1996 Northeast Conference baseball tournament
- Teams: 4
- Format: Double-elimination tournament
- Finals site: Moody Park; Ewing Township, NJ;
- Champions: Rider (3rd title)
- Winning coach: Sonny Pittaro (3rd title)
- MVP: Jim Gordon (Rider)

= 1996 Northeast Conference baseball tournament =

Baseball tournament, New Jersey, U.S.

The 1996 Northeast Conference baseball tournament was held in May 1996 at Moody Park in Ewing Township, New Jersey. The league's top four teams competed in the double elimination tournament.

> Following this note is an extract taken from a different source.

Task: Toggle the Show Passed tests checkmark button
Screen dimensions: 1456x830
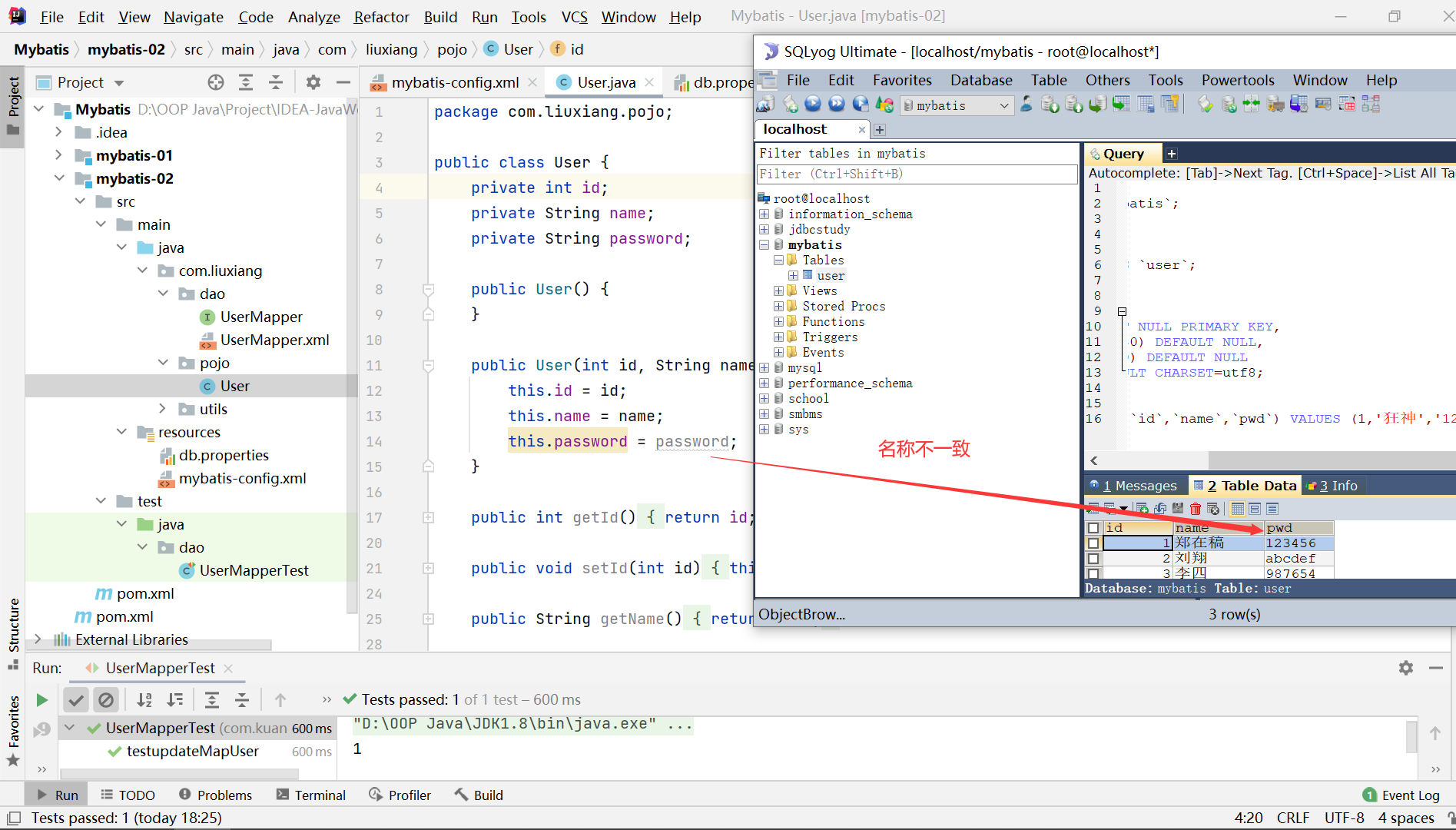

Top-seeded won their third consecutive, and final, tournament championship. They then lost a play-in series to Princeton for the right to play in the 1996 NCAA Division I baseball tournament.

==Seeding and format==
The top four finishers were seeded one through four based on conference regular-season winning percentage. They played a double-elimination tournament.

| Team | W | L | Pct | GB | Seed |
|---|---|---|---|---|---|
| Rider | 15 | 6 | .714 | — | 1 |
| Monmouth | 15 | 6 | .714 | — | 2 |
| St. Francis | 12 | 8 | .600 | 2.5 | 3 |
| Long Island | 12 | 9 | .571 | 3 | 4 |
| Fairleigh Dickinson | 9 | 12 | .429 | 6 | — |
| Wagner | 8 | 12 | .400 | 6.5 | — |
| Marist | 8 | 13 | .381 | 7 | — |
| Mount St. Mary's | 4 | 17 | .190 | 11 | — |

==Most Valuable Player==
Jim Gordon of Rider was named Tournament Most Valuable Player.